Research around psychedelic utilization in bereavement is limited but growing.
Much of the existing data centers around the impacts in mental health support for conditions such as anxiety, post-traumatic stress disorder and depression.
Case in point, more than a third (37%) of participants in a recent psilocybin therapy trial displayed “meaningful responses” in treating episodes of depression, according to a study published in the journal Neuropsychopharmacology.
Meanwhile, a 2023 study published in the Journal of Psychoactive Drugs found that roughly 42% of 363 recreational psychedelic users experiencing a bereavement event noted a reduction in symptoms of complicated grief after two weeks of utilization.
Some psychedelic users reported emotional breakthroughs that were positively associated with improved bereavement experiences, while others observed “challenging and converse” reactions, the researchers noted.
The study’s findings suggest that the development of psychedelic-assisted therapy protocols could be used to “target symptoms of grief,” and offer “an alternative to current grief treatment options,” the researchers stated.
Another 2020 study examined the impacts of ayahuasca use in treating depression among grieving individuals in Peru.
Participants included 50 individuals that had attended an indigenous Shipibo ayahuasca ceremony and received the plant-based psychedelic throughout the course of one year following the loss of a loved one. A large portion of participants, 78.4%, described the experience as having a direct effect on their grieving process, the Psychopharmacology study found.

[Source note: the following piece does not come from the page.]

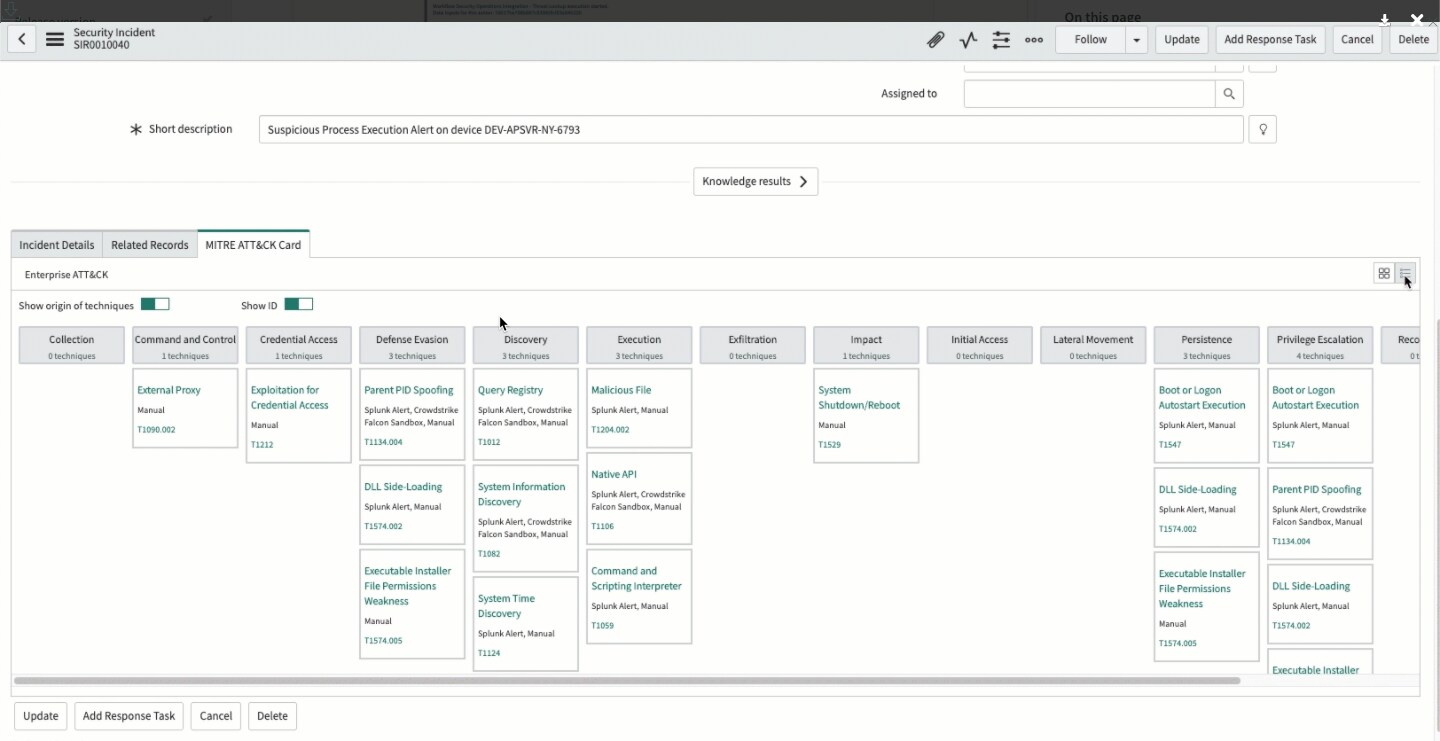Open the Related Records tab
1440x741 pixels.
coord(149,244)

The results illustrate a positive relationship between high levels of acceptance and decentering, or mindfulness around emotions, the researchers indicated.
“A significant improvement in the severity of grief and the high effect size maintained over a year’s follow-up are sufficiently encouraging to warrant further research,” the researchers stated. “Furthermore, the assessment of experiential avoidance and decentering highlights the improvement of these mechanisms of change following drinking ayahuasca and their relation to grief improvement. More research is necessary to better understand ayahuasca’s therapeutic value in terms of relief from grief symptoms.”

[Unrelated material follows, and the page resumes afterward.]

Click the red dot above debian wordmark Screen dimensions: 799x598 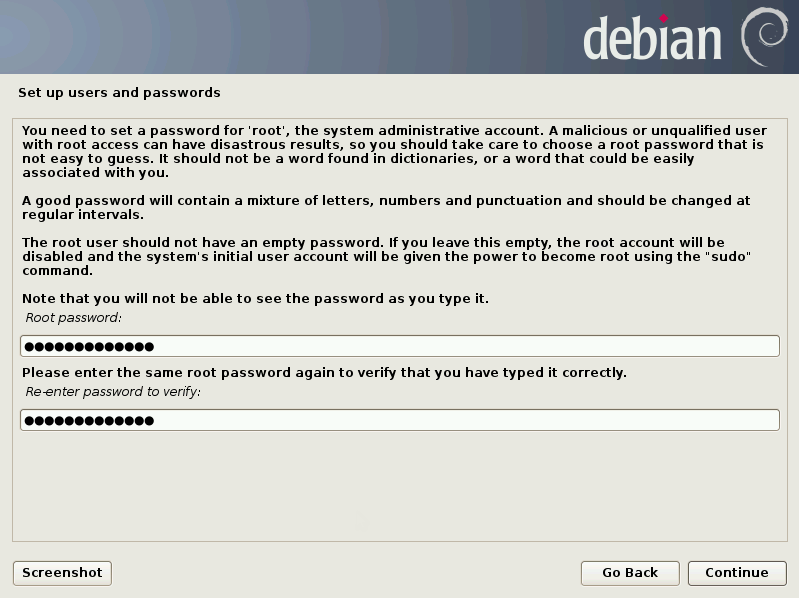(663, 17)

Studies such as these highlight the importance of specific aspects of psychedelic encounters for grieving individuals, according to Moss. Efforts growing in other countries around psychedelic use in bereavement support could gain traction as far as trends taking shape in the United States and Canada, he indicated.

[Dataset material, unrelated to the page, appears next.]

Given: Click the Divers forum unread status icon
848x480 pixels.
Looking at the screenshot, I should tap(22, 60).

Determining how psychedelics could be utilized in future grief support services will include not only more research, but also greater resources of health professionals who understand how to navigate administering these substances, Moss added.
“It has been found that individuals who report having profound emotional breakthroughs during their psychedelic experiences tend to experience greater relief from the severity of their grief,” Moss told Hospice News. “One can envision a future in which patients struggling with prolonged grief might be recommended a PAP session by their health care provider or therapist. In this scenario, they could visit a specialized clinic where they would receive both the psychedelic substance and therapeutic support in a coordinated manner.”